Les prévisions concernant le parc nucléaire en février et début mars 2021 sont des motifs supplémentaires de vigilance pour RTE : 13 réacteurs nucléaires seront à l’arrêt selon le planning actuel, dont 9 au mois de février, principalement pour maintenance (certains arrêts étaient déjà programmés en 2020 et, après avoir été reportés, « ne peuvent pas être encore repoussés » selon RTE)(4).
Les capacités nucléaires actuellement disponibles en France avoisinent 45 GW, « un niveau en retrait par rapport à la moyenne historique mais supérieur à celui des deux dernières années », indique RTE. (©Connaissance des Énergies, d’après RTE)
Hors nucléaire, RTE indique que les stocks hydrauliques ont atteint « leur niveau le plus élevé par rapport aux dix dernières années »(5). Le gestionnaire de réseau souligne également l’impact de la production éolienne, qui « contribue significativement à l’équilibre du système » électrique, bien qu’étant non pilotable : si le facteur de charge moyen de la filière est « d’un peu moins de 30% en hiver » (23% sur l’année), celui-ci peut toutefois « atteindre des valeurs notablement plus basses, même au cœur de l’hiver » et compliquer sensiblement la gestion de l’équilibre offre-demande sur le réseau.
RTE souligne par ailleurs que la France pourra pleinement disposer « courant décembre » de la nouvelle liaison « IFA2 » de l’interconnexion électrique avec le Royaume-Uni (d’une capacité de 1 GW), pour faciliter l'équilibrage sur son réseau.
Écowatt : RTE compte aussi sur vous...
En cas de besoin et selon les conditions évoquées précédemment (froid et niveau de production éolienne notamment), RTE peut avoir recours à des moyens « post marché » : appels aux éco-gestes citoyens (baisse potentielle de l’appel de puissance estimée à quelques centaines de MW), interruptibilité de la consommation de 18 sites industriels rémunérés (environ - 1 400 MW), baisse de la tension sur le réseau (jusqu’à - 4 000 MW).
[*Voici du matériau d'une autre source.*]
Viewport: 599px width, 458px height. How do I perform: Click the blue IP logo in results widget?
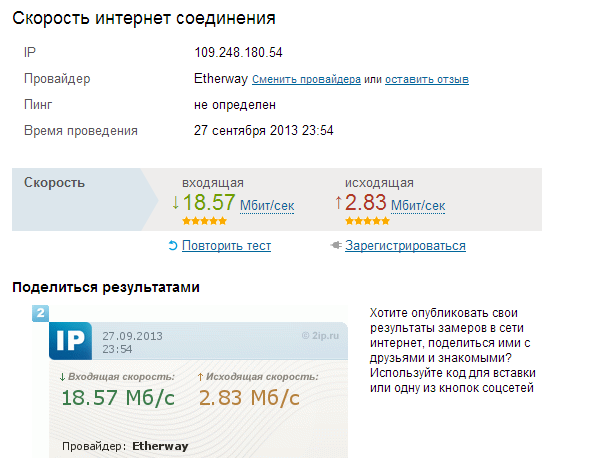pyautogui.click(x=70, y=341)
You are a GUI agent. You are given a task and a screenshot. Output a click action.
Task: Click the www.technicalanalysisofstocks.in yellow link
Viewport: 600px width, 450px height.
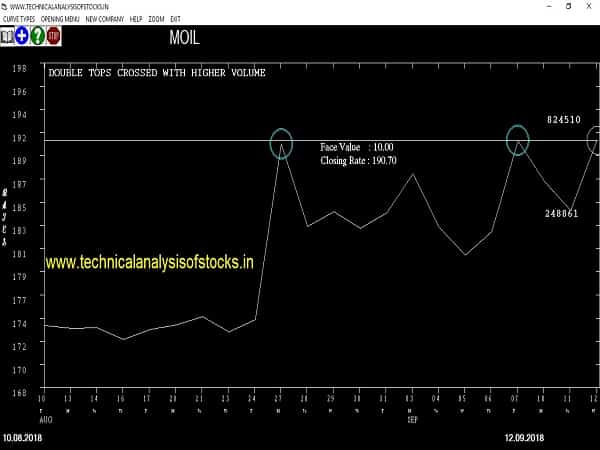149,262
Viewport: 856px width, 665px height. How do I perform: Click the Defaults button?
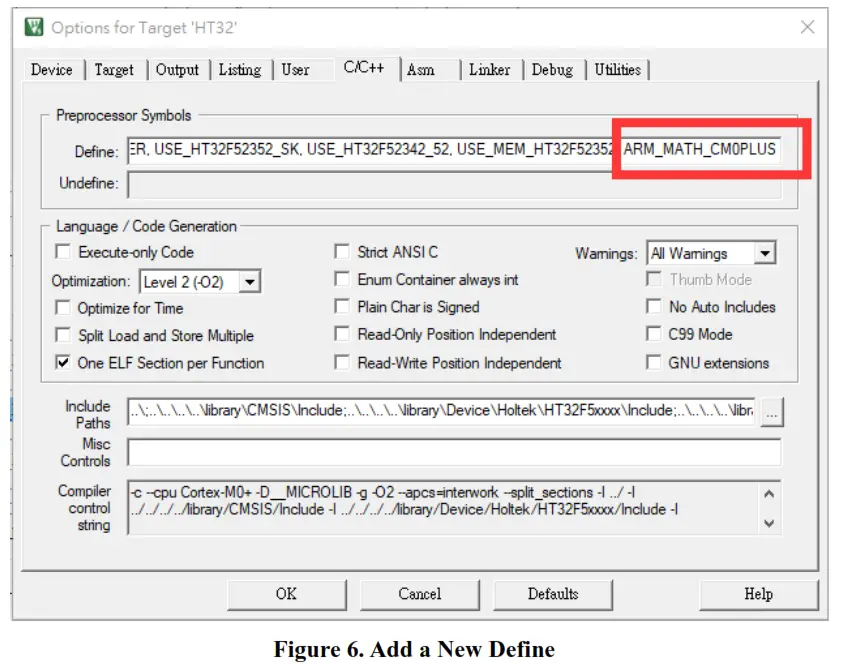coord(553,594)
Et en dernier recours, des coupures tournantes localisées (délestages) de 2 heures maximum (« en protégeant les établissements sensibles comme les hôpitaux »).
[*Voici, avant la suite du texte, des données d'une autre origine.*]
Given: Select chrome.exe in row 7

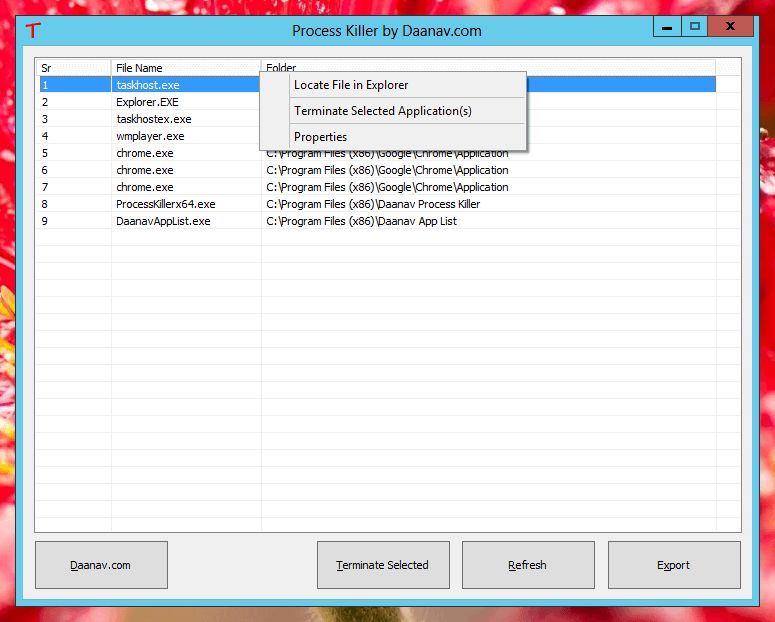Looking at the screenshot, I should [145, 187].
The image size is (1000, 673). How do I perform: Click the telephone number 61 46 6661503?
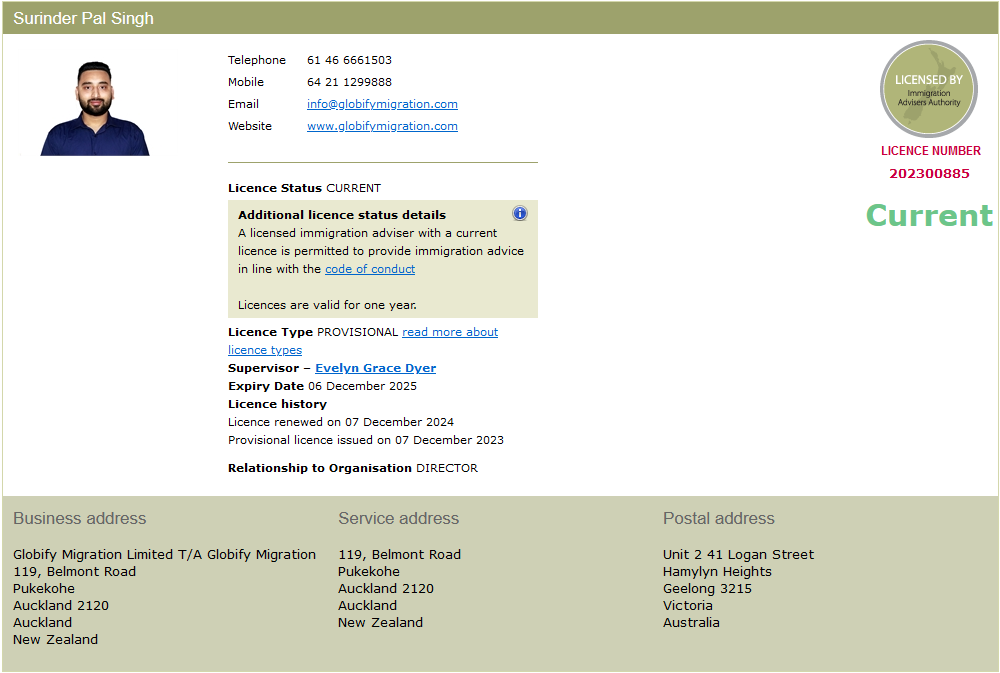349,60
Cette année, RTE a davantage insisté sur le rôle de la flexibilité de la demande dans la gestion du réseau électrique, avec le lancement au niveau national de l’outil « Écowatt » en partenariat avec l’Ademe. Ce dispositif d’engagement citoyen qui existe depuis plus de 10 ans en Bretagne doit «permettre aux Français d’agir sur leur consommation d’électricité et contribuer à la réduction des risques de coupure lors des périodes hivernales de consommation ».
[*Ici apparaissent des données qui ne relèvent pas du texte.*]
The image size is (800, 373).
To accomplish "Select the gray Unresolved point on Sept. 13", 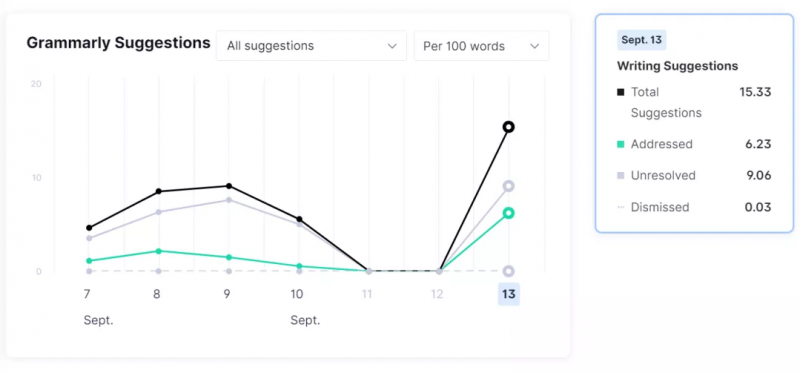I will click(508, 186).
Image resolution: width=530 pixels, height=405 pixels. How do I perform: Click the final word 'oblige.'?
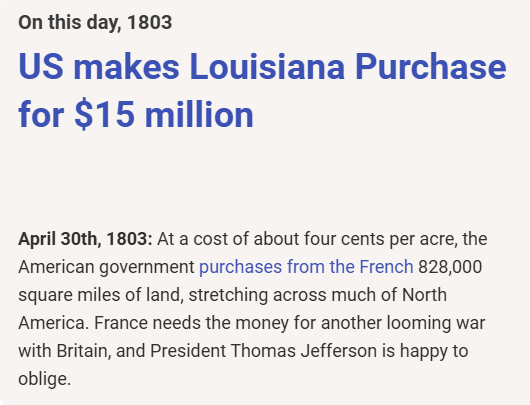[x=45, y=379]
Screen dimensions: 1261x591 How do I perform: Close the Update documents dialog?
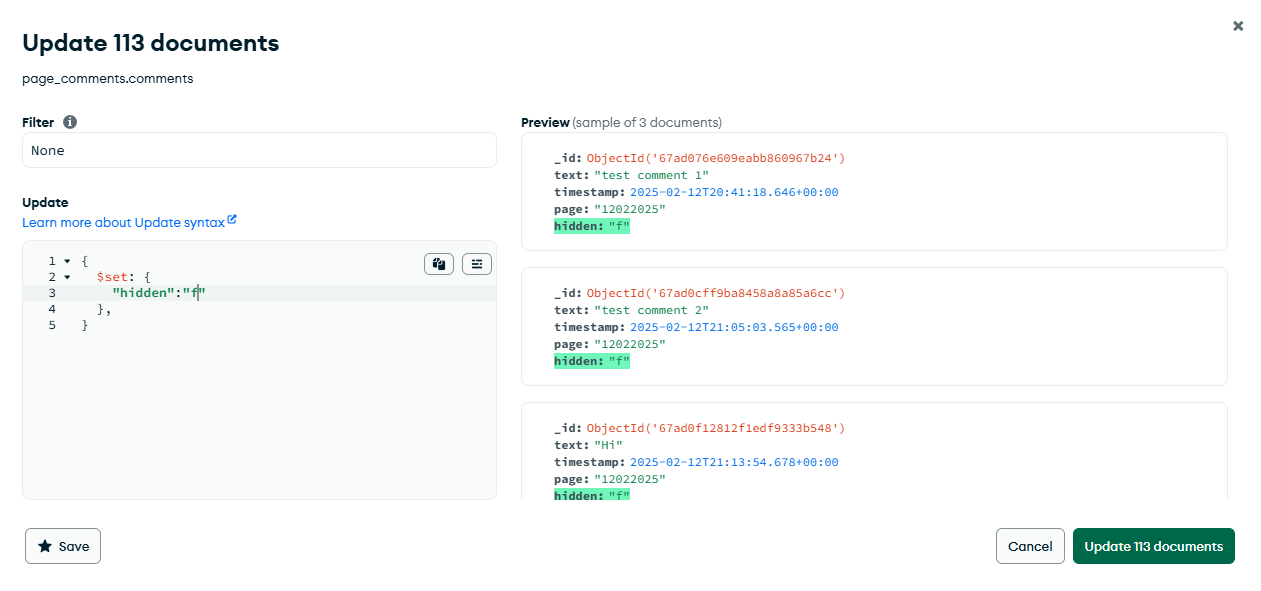[1238, 26]
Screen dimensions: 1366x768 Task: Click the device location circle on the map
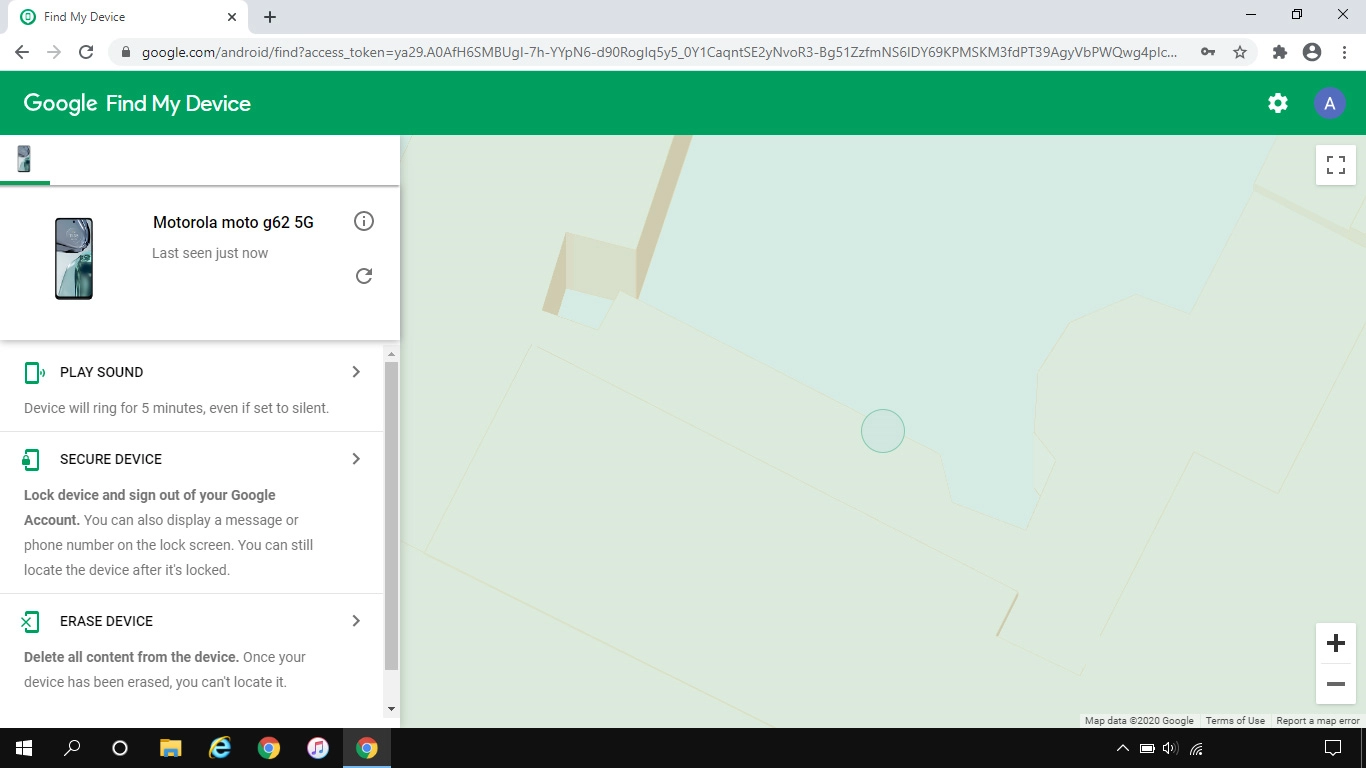pos(883,431)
Le site Écowatt est présenté comme une « météo de l’électricité pour une consommation responsable » : il présente le niveau de consommation électrique attendu en France sur 3 jours, en fonction des prévisions météorologiques (signal vert pour une consommation « raisonnable » jusqu'à signal rouge pour une consommation « trop élevé »). Cet outil « pédagogique » sensibilise ainsi le grand public à l’impact de sa consommation, à commencer par des gestes simples : si l’ensemble des foyers français éteignaient par exemple 1 ampoule, cela entraînerait au niveau national un effacement de consommation de 600 MW, soit l’équivalent de l’appel de puissance d’une ville comme Toulouse, souligne Maïté Jauréguy-Naudin, directrice Data & Innovation chez RTE en charge du dispositif.
Écowatt a vocation à prendre de l’importance dans les années à venir et permet in fine d'impliquer davantage les Français dans la transition énergétique (face à l'intégration croissante d'une production renouvelable non pilotable)(6).